Mi piaceva il suo lavoro ma trovavo detestabile l’uomo. Il Mucchio selvaggio è un grande film ma poi ne ha fatto uno che parlava di donne di cui non sapeva niente, quello con Stella Stevens…Il suo problema? Non era una bella persona. Hanno scritto che ha rubato tutto da me. Non è vero. Ma lui lo ha letto e, da allora, mi ha odiato. Una volta che ci siamo visti mi ha detto: «Budd, tu e tutti gli altri dite che faccio film violenti perché mi piace la violenza. Invece io li faccio per mostrare al mondo quanto è orribile». «Cazzate Sam» gli ho risposto. E’ l’ultima cosa che ci siamo detti. I suoi erano film bellissimi, ma quando giro uno che muore non mi va di vedere il suo naso che vola in aria.

 

«Il cavaliere solitario» è quasi una commedia…

Sì, è un western insolito. E ha uno dei miei finali migliori che, come altri, ci siamo inventati sul set. Spesso nei miei western si sente «ahuuuuuuu!». «Coyotes?» dice qualcuno. «No, indiani che seppelliscono i nemici». Perché nei western nessuno tiene conto del fatto che, quando c’è uno scontro, ci sono dei morti che presto cominceranno a puzzare. E tu cosa fai? una scena d’amore con dei cadaveri in decomposizione? Io ho sempre qualcuno che li toglie di mezzo.

Così alla fine del Cavaliere solitario ho dato l’ultima battuta allo sceriffo che sta vicino ai due fratelli morti sul ponte: «Datevi da fare, prendete un badile!» Non se l’aspettava nessuno»! Come in I tre banditi, dopo che sono successe quelle cose orrende, dopo che ci sono stati morti da tutte le parti Randy dice a Maureen O’SULLivan: «Vieni, sarà una bella giornata» E’ così impensabile! Quando io e Burt giravamo insieme, giravamo il suo script, ma durante le riprese improvvisavamo continuamente.

 

Dopo «Arruza» è tornato in America ma non ha più diretto un lungometraggio..

Quando sono tornato e ho incontrato mia moglie, mi mandavano dei copioni e io promettevo di realizzarli se mia moglie fosse riuscita ad arrivare fino in fondo.
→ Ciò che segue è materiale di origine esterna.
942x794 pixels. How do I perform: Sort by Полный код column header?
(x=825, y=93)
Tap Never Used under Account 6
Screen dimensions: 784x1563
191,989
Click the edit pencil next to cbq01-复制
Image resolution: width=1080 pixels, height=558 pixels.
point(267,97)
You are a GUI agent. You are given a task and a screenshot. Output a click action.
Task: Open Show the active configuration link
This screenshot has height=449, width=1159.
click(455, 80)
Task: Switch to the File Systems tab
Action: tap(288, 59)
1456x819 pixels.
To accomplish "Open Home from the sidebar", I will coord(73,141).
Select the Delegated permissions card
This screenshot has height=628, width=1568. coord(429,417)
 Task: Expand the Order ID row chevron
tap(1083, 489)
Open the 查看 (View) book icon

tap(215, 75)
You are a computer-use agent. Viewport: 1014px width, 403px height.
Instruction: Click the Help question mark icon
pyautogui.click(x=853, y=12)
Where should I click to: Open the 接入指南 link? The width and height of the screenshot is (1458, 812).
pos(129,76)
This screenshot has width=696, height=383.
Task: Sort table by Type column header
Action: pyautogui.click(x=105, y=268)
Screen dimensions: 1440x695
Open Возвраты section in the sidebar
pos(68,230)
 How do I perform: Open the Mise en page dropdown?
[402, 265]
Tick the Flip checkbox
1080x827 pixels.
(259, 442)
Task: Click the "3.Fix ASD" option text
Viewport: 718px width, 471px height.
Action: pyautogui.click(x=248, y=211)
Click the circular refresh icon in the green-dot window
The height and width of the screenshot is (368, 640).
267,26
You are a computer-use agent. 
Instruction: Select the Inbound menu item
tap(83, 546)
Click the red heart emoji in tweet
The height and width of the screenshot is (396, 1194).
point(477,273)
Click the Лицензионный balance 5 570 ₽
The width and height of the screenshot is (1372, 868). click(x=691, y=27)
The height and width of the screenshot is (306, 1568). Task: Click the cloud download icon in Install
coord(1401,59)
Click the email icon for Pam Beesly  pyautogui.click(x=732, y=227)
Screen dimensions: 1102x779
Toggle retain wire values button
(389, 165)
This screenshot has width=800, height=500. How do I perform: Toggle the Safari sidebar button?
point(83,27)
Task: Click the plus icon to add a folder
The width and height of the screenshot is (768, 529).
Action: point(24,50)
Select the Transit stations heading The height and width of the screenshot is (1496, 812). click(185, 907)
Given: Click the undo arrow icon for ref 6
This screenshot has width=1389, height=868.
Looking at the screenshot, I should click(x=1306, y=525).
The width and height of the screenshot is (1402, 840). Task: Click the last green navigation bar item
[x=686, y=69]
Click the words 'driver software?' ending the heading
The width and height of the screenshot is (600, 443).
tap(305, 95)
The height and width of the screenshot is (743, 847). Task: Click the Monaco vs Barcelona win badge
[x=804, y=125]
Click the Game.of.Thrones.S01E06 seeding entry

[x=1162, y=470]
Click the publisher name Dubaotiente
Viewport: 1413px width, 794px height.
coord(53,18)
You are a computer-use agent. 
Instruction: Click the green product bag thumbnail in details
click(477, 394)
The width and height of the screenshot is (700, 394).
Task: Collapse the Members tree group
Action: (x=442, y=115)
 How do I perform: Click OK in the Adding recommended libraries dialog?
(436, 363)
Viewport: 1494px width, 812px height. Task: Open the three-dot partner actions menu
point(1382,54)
Non ce l’ha mai fatta. I film non li fai per soldi. Io e Mary nei 30 anni passati insieme abbiamo attraversato periodi in cui eravamo senza il becco di un quattrino. Tutto perché io non volevo dirigere schifezze. Così a un certo punto hanno smesso di chiamarmi. E ho deciso che l’unica cosa da fare era scrivere le mie sceneggiature. Basta con la regia. Abbiamo una vita troppo bella… Tanto, visto che i diritti sono miei non permetterò a nessuno che non sia bravo di dirigerle. E ovviamente uno non è bravo se non è d’accordo con me. Adesso mia moglie ed io abbiamo pronte quattro sceneggiature tra cui il vero TWo Mules e tre libri. Una sceneggiatura è tratta dall’autobiografia When in Disgrace 293 pagine, tre volte più di Via col vento. Non la dirigerò io ma forse Curtis Hanson. Sarà lui a tagliare quello che non gli sembra necessario. E’ la storia dei miei sette anni in Messico: 7 giorni e 7 notti nella prigione più dura del mondo, un periodo in manicomio in totale stato di incoscienza da non sapere dove fossi…Successe quando cercavano di rapirmi per riportarmi a casa a dirigere Comancheros. Mi sono svegliato con una barba lunga di cinque giorni e i buchi delle siringhe di narcitico in una gamba. Tutti sono stati uccisi e sono morti, persino Arruza…Ci saranno tre grandi protagoniste donne e, alla fine, la donna della mia vita, Mary. E’ una grande storia. Curtis Hanson farebbe un ottimo lavoro.